Panneau au Cap d'Agde
Panneau au Cap d'Agde © cc / Apparaiser

Naturisme-nudisme. Les mots sont à découvert, exposés à tous les vents de la confusion.

En France du moins, les naturistes, au départ, n’étaient pas nudistes. En revanche, les nudistes seront naturistes, au sens où ils s’imposent le programme de transformation personnelle voire sociale qui va avec le naturisme. C’est le renforcement des défenses du corps qui vaque à des exercices utiles dans un environnement d’eau, d’air et de soleil qui le desérotise : le nudisme n’est possible que grâce à ce paradoxe. Libre, le corps n’est plus soumis à des manifestations incontrôlables, il peut frayer socialement avec d’autres corps.

On se souvient du film Le Gendarme de Saint-Tropez . Dans les années 1960, c’est souvent dans le Var qu’ont débuté les polémiques sur le nudisme. Le naturisme y existait depuis longtemps. Dès avant la Première Guerre, si on cherche bien. Et très visiblement à Heliopolis sur l’île du Levant, au large d’Hyères, dans les années 1930 déjà. Les interrogations naissent dès lors qu’il y a agrégation de naturistes nombreux sur un lieu de loisirs.

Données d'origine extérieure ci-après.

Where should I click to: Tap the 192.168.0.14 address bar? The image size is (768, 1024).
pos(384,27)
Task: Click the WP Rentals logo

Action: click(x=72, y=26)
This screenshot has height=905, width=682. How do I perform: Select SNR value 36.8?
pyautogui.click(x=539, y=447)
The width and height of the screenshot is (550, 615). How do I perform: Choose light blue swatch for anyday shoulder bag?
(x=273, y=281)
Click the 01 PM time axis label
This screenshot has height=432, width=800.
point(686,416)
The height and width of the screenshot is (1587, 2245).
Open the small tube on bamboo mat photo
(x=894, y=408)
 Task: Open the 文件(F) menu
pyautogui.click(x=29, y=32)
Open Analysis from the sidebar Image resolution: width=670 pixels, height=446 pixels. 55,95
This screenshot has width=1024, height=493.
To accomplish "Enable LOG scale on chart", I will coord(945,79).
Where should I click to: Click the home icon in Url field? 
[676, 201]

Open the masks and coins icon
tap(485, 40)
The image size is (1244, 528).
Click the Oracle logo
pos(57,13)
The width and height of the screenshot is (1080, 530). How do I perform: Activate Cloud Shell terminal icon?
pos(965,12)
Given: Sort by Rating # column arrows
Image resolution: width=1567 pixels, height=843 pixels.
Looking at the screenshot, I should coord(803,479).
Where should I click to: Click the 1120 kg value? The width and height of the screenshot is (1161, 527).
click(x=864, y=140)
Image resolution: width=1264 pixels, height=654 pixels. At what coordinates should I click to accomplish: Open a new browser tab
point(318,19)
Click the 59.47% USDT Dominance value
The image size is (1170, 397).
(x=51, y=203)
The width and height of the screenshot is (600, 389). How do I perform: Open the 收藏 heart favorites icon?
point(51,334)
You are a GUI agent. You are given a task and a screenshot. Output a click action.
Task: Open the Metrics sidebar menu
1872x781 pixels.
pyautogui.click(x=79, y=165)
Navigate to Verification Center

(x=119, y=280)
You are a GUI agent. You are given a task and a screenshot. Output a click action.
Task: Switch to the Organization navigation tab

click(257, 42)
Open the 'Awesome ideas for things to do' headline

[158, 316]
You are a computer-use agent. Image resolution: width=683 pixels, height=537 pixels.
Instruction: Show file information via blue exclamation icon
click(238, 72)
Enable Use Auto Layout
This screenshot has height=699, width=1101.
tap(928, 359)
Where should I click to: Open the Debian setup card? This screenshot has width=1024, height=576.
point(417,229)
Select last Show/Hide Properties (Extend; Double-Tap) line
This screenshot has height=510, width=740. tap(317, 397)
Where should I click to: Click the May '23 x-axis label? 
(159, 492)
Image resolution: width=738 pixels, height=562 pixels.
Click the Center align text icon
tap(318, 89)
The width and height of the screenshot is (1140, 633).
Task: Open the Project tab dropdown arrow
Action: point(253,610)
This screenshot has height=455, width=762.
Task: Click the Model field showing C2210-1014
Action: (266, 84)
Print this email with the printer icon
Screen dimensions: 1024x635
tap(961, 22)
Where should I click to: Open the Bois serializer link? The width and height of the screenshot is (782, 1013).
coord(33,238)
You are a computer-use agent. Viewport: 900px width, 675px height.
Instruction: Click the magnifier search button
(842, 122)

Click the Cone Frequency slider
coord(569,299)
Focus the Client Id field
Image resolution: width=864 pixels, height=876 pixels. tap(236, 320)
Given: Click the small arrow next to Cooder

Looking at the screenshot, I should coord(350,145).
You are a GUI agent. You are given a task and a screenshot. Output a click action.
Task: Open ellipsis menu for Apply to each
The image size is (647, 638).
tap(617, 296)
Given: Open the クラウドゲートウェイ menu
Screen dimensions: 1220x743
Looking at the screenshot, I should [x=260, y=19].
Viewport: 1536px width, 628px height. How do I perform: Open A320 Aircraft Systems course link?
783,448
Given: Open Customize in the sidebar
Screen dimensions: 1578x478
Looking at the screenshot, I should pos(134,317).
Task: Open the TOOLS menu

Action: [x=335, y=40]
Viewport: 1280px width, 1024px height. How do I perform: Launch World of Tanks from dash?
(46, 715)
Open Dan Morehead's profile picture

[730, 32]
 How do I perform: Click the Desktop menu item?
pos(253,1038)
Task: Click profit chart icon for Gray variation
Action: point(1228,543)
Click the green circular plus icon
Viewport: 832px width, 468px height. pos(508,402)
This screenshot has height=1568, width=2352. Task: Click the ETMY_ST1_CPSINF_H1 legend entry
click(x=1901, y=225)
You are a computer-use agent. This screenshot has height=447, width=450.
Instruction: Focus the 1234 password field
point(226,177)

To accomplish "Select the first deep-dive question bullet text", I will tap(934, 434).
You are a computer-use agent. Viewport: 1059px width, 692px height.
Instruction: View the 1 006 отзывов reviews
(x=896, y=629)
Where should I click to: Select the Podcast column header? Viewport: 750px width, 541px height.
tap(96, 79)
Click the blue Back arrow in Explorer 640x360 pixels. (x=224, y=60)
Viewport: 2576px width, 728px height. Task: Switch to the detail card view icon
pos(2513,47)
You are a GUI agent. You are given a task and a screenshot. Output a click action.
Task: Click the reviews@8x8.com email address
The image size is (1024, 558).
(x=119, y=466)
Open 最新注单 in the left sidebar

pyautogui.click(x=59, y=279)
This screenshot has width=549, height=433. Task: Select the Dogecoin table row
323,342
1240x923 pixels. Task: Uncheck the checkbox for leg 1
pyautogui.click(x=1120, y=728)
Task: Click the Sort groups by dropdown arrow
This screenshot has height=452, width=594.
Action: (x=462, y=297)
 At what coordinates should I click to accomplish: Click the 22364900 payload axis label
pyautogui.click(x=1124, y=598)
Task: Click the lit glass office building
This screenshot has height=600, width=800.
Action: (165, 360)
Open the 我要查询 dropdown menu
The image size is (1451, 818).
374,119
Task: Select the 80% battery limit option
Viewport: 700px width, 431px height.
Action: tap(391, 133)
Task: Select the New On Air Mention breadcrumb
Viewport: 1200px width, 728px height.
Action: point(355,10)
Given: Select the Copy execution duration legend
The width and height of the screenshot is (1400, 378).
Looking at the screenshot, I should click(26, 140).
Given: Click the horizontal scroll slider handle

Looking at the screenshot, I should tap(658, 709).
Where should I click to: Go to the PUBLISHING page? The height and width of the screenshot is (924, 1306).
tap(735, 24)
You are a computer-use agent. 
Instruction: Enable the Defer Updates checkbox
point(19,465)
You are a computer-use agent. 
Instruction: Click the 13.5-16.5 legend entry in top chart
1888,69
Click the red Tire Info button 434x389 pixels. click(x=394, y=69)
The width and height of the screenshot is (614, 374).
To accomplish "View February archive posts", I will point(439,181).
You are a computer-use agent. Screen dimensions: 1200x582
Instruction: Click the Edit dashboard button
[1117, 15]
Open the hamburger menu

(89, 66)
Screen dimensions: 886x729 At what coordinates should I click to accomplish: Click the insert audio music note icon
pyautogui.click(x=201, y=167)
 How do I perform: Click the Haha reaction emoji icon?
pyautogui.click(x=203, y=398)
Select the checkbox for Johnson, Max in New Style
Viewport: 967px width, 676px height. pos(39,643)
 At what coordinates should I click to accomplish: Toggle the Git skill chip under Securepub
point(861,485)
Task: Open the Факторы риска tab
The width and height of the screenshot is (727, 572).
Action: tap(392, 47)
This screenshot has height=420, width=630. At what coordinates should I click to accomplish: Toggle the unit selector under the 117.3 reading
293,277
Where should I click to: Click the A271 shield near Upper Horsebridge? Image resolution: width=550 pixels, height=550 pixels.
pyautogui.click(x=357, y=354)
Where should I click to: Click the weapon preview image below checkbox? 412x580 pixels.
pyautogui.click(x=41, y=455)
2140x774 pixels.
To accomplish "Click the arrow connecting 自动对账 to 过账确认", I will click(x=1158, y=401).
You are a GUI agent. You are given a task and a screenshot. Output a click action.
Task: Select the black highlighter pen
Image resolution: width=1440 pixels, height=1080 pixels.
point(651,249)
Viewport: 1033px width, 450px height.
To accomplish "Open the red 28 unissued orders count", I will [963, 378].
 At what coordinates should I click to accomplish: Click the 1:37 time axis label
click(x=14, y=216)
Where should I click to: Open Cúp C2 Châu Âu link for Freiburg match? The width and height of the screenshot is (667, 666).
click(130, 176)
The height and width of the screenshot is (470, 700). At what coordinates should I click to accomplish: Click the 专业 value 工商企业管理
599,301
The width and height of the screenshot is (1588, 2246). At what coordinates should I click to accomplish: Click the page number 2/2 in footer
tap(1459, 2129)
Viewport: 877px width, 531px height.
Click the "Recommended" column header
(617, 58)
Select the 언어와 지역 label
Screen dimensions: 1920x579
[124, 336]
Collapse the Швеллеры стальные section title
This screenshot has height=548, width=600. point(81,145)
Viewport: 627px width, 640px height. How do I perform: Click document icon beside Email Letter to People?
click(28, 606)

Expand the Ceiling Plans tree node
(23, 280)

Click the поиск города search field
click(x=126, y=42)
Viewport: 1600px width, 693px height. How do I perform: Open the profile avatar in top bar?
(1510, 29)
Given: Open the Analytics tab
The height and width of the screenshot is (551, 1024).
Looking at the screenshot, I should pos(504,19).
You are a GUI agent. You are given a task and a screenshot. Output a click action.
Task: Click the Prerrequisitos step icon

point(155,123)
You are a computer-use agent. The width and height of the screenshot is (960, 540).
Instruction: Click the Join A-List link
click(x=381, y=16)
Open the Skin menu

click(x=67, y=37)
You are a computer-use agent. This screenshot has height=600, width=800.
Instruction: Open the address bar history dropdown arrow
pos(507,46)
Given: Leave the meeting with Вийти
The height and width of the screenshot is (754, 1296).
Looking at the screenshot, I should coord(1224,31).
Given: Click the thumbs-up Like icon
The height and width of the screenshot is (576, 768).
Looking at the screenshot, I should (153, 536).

Or, depuis l’après-guerre, c’est cette facette du mouvement qui l’emporte en France. Elle est le pays d’Europe qui compte le plus de camps naturistes, à tel point que nombre d’Allemands pourtant pionniers en la matière viennent y passer leurs congés. Le naturisme de vacances tend à perdre ses principes et ses militants et la prédiction du Gendarme de Saint-Tropez est en train de se réaliser : ce qui gagne du terrain un peu partout, jusque dans les citadelles naturistes, c’est le simple nudisme balnéaire.